A rehearsed reading, Dialogues from Babel is nonetheless a polished piece of theatre, as the cast shift seats, to join, and leave Aiden’s interview rooms which occupy the centre-foreground. At times testimonies are layered one against another, as Howard reaches for commonalities between the socially validated author’s experience of their characters, and the typically pathologized experience of those who hear voices without the “excuse” of creating art.
Relationships will develop between the studiously impartial, yet deeply empathic academic, and those who talk with him. Two predominate, the first with Wes (Elliot Baxter) a young man who hears two distinct voices: one incessantly furious, the other quieter and protective, whilst simultaneously suffering from a sense that the world around him is phony, a Truman Show – esque sham. With time and growing trust, Wes will open up more and more to Aiden, and to the academic’s surprise develop gratitude for the simple, but somewhat healing facility of being listened to.

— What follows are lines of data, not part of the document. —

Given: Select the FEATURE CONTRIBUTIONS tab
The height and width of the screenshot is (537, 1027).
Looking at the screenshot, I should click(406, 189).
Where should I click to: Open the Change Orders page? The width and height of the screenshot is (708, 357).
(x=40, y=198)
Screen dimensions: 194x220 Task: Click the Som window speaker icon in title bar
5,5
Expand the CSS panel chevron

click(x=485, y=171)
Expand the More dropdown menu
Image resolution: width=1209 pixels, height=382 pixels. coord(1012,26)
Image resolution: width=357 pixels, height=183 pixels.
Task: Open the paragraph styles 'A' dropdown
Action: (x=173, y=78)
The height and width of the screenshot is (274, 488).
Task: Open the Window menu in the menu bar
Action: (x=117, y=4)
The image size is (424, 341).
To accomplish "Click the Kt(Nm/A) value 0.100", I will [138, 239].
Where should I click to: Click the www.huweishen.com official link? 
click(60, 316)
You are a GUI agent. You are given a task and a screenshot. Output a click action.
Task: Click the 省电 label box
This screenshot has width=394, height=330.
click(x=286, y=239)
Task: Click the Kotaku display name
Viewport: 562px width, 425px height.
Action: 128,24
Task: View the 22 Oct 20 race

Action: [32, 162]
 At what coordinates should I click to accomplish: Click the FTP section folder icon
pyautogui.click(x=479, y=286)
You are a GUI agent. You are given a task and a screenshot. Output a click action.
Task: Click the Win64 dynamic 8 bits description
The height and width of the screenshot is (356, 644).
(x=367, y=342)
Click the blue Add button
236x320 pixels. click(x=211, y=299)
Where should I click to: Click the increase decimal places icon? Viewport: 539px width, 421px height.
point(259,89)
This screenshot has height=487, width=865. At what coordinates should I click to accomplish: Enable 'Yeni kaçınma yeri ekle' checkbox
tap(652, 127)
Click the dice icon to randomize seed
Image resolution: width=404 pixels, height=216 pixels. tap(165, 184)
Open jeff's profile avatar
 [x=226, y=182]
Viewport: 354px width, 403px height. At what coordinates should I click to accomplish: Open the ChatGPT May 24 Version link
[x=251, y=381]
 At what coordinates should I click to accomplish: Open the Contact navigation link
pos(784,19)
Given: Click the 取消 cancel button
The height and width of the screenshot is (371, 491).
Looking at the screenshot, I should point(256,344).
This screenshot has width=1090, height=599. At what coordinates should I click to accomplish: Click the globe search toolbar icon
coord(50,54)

The second central relationship forms between Aiden and Nasrin (Houda Echoafni), author, and grieving widow. Not part of the Hearing the Voice project, she and the academic are free to develop a friendship, and with that closeness, confidences which build to a final, startling revelation which bridges both worlds, voice-hearer, and writer. This strand of the the narrative is the most fictionalised element of the play, though still solidly based in written testimony.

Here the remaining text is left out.